In thermionic energy converters, the absolute efficiency can be increased up to 40% if space-charge losses are eliminated by using a sub-10-µm gap between the electrodes. One practical way to achieve such small gaps over large device areas is to use a stiff and thermally insulating spacer between the two electrodes. We report on the design, fabrication and characterization of thin-film alumina-based spacers that provided robust 3–8 μm gaps between planar substrates and had effective thermal conductivities less than those of aerogels. The spacers were fabricated on silicon molds and, after release, could be manually transferred onto any substrate. In large-scale compression testing, they sustained compressive stresses of 0.4–4 MPa without fracture. Experimentally, the thermal conductance was 10–30 mWcm⁻²K⁻¹ and, surprisingly, independent of film thickness (100–800 nm) and spacer height. To explain this independence, we developed a model that includes the pressure-dependent conductance of locally distributed asperities and sparse contact points throughout the spacer structure, indicating that only 0.1–0.5% of the spacer-electrode interface was conducting heat. Our spacers show remarkable functionality over multiple length scales, providing insulating micrometer gaps over centimeter areas using nanoscale films. These innovations can be applied to other technologies requiring high thermal resistance in small spaces, such as thermophotovoltaic converters, insulation for spacecraft and cryogenic devices.

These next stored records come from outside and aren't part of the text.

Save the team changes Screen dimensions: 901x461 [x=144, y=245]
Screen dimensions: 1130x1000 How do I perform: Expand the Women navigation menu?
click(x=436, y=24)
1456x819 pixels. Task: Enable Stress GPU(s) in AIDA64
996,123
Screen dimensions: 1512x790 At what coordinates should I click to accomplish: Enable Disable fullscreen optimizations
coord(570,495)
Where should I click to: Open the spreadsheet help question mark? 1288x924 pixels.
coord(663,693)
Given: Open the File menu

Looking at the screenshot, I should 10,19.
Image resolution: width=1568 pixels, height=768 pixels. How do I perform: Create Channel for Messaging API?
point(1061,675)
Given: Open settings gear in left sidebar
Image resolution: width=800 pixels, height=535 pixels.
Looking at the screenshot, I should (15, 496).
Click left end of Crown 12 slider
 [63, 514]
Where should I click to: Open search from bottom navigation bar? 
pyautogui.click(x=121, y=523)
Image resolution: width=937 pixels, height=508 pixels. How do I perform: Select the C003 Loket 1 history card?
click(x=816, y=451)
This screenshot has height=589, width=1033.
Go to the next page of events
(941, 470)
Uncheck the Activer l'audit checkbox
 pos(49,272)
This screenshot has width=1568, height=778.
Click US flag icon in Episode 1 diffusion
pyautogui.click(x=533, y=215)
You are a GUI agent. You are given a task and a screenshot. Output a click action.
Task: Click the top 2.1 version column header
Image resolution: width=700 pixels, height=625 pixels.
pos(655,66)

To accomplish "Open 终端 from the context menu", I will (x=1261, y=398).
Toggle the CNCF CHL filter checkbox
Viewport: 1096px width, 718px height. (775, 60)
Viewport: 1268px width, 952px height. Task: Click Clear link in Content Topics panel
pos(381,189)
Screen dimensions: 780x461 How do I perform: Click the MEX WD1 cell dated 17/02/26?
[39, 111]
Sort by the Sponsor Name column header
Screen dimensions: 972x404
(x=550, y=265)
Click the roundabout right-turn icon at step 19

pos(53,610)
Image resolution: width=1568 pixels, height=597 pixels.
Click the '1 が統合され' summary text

在热离子能量转换器中，如果通过使用电极之间的亚 10 µm 间隙来消除空间电荷损失，则绝对效率可提高至 40%。在大器件面积上实现如此小的间隙的一种实用方法是在两个电极之间使用坚硬且绝热的间隔物。我们报告了基于薄膜氧化铝的间隔物的设计、制造和表征，这些间隔物在平面基板之间提供了 3-8 μm 的稳健间隙，并且其有效热导率低于气凝胶。垫片是在硅模具上制造的，释放后，可以手动转移到任何基板上。在大规模压缩测试中，它们承受了 0.4-4 MPa 的压缩应力而没有断裂。实验上，热导率为 10–30 mWcm ^-2 K^-1并且令人惊讶的是，与薄膜厚度（100-800 nm）和间隔高度无关。为了解释这种独立性，我们开发了一个模型，该模型包括整个间隔结构中局部分布的凹凸不平和稀疏接触点的压力相关电导，表明只有 0.1-0.5% 的间隔-电极界面在传导热量。我们的垫片在多个长度尺度上显示出卓越的功能，使用纳米级薄膜在厘米区域内提供绝缘微米间隙。这些创新可以应用于在小空间中需要高热阻的其他技术，例如热光伏转换器、航天器绝缘和低温设备。